The Solanki, of the Chalukya dynasty, ruled Gujarat in the 11th and 12th centuries. The two large step wells (vavs) of Uperkot Fort were both commissioned by Rah NavghanI (1025-1044 CE) Muslims conquered Gujarat in 1299 and the Sultanate of Gujarat was formed in 1407. Mahmud Begada (Mahmud Shah I) invaded Junagadh in 1467. The city was annexed to the Gujarat Sultanate; the city foundation was laid for Mahmudabad in 1497. Strong embankments were raised along the river, and the city was adorned with a palace, handsome buildings and extensive gardens. When the Portuguese took over the ports of Diu and Daman in the 16th century, a fifteen-foot cannon, made in Egypt in 1531, was abandoned at Uperkot Fort by a Turkish admiral opposing the Portuguese forces at Diu.


Mughal rule


Mohammad Bahadur Khanji I, who owed allegiance to the Sultan of Ahmedabad, founded the state of Junagadh by expelling the Mughal governor and declaring independence in 1748. Mohammad Bahadur Khanji I, who assumed the name "Zaid Khan" when he came to power in Junagadh, was the founder of the Babi dynasty. His descendants, the Babi Nawabs of Junagadh, conquered large territories in southern Saurashtra and ruled over the state for the next two centuries, first as tributaries of Baroda, and later under the suzerainty of the British. 
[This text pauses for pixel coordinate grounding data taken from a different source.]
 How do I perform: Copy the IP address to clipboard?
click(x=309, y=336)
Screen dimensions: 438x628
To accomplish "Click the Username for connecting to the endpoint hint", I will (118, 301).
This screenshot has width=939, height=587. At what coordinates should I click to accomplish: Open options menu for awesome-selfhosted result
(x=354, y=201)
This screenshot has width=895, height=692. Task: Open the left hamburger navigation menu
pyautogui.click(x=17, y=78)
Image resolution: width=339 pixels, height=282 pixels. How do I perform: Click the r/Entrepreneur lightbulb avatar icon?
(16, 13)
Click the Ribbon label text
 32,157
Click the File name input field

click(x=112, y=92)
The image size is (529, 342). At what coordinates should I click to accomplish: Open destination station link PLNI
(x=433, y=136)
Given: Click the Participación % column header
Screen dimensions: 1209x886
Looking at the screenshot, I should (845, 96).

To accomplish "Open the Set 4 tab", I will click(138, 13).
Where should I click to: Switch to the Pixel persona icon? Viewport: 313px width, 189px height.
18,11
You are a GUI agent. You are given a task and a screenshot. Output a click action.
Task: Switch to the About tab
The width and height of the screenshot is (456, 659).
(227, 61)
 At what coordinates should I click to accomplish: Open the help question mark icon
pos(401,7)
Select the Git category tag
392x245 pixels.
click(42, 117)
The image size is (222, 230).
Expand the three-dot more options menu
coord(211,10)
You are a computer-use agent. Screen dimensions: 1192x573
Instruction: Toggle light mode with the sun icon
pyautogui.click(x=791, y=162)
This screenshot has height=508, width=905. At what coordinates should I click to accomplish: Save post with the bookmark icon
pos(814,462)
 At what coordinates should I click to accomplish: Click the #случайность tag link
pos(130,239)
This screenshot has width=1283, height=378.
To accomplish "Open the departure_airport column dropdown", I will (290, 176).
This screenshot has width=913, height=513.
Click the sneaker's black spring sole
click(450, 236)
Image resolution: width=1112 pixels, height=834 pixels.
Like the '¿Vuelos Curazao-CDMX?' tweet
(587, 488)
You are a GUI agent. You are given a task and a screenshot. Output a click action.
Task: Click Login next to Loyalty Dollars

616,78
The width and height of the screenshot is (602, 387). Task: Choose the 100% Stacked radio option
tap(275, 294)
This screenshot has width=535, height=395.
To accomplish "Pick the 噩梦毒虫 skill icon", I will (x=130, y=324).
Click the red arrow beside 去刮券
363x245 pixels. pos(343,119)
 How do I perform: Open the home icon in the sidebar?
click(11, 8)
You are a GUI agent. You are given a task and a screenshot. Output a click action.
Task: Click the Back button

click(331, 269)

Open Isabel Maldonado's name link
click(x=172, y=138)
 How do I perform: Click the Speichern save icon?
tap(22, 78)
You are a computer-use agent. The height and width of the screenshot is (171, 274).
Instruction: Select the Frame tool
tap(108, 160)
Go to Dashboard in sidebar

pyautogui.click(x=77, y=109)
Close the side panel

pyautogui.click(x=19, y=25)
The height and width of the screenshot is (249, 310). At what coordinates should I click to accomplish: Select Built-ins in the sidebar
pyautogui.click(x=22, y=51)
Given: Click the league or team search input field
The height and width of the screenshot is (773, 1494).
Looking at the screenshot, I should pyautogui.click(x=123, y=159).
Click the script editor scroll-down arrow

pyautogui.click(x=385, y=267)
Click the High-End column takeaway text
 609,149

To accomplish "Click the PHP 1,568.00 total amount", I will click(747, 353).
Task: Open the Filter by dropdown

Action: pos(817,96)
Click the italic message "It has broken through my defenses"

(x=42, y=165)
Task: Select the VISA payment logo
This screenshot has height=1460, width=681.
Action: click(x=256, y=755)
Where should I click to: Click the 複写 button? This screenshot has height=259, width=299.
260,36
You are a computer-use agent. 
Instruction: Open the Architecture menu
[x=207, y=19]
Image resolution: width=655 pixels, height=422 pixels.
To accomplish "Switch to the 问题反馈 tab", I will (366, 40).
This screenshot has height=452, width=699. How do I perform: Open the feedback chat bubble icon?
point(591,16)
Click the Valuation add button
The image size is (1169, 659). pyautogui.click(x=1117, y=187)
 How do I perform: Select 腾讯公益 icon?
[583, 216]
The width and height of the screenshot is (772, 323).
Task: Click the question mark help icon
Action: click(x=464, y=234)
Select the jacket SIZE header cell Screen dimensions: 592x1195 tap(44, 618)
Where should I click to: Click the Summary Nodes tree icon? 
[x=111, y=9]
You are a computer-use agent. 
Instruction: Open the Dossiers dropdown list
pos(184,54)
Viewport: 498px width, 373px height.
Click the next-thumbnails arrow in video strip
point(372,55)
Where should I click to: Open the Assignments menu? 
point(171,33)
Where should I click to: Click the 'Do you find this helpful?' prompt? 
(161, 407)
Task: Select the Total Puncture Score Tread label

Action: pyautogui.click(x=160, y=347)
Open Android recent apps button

Five vignettes of Junagadh Nawab's and state officials 1895

Nawab of Junagadh and state officials 1885

H.H. Rasulkhanji,Nawab of Junagadh, Baha'ud'dinbhai Hasainbhai, Vazier, Junagadh 1895


Mahabat Khan, Nawab of Junagarh (1837-1882)

Nawab of Junagadh and state officials 1885
Junagadh-Mahabat Khanji III


Nawabs of Babi dynasty:

1735 - 1758 : Mohammad Bahadur Khanji I
1758 - 1775 : Mohammad Mahabat Khanji I
1775 - 1811 : Mohammad Hamid Khanji I
1811 - 1840 : Mohammad Bahadur Khanji II
1840 - 1851 : Mohammad Hamid Khanji II
1851 - 1882 : Mohammad Mahabat Khanji II
1882 - 1892 : Mohammad Bahadur Khanji III
1892 - 1911 : Mohammad Rasul Khanji
1911 - 1948 : Mohammad Mahabat Khanji III

British period

In 1748 Junagadh state founded. In 1807 it becomes British protectorate. The East India Company took control of the state by 1818, but the Saurashtra area never came under the direct administration of British India. Instead, the British divided the territory into more than one hundred princely states, which remained in existence until 1947. The present old town, developed during the 19th and 20th centuries, is one of the former princely states which were outside but under the suzerainty of British India.

Flag During British Rule


The Shri Swaminarayan Mandir, Junagadh was constructed on the land presented by Jinabhai (Hemantsingh) Darbar of Panchala, and dedicated on Friday, 1 May 1828 A.D.

The temple has a circumference on 278 feet and is in the centre of the town.Invocation ceremony of the Gods lasted for two full days with the festivities of the auspicious events. On May 1, 1828 A.D., Swaminarayan himself installed Shri Ranchhodrai and Trikamrai in the seat of the principal Gods of the temple. In the eastern temple he installed Radharaman Dev and Harikrishna Maharaj and in the western side he installed Siddheswar Mahadev, Parvatiji, Ganapatiji and Nandishwar. The Mughal Subba Bahadur Khan paid a personal visit to the place and Swaminarayan. Swaminarayan blessed the provincial head of the Mughal empire and honoured the king Hemantsinh for his gift of the land for the temple. 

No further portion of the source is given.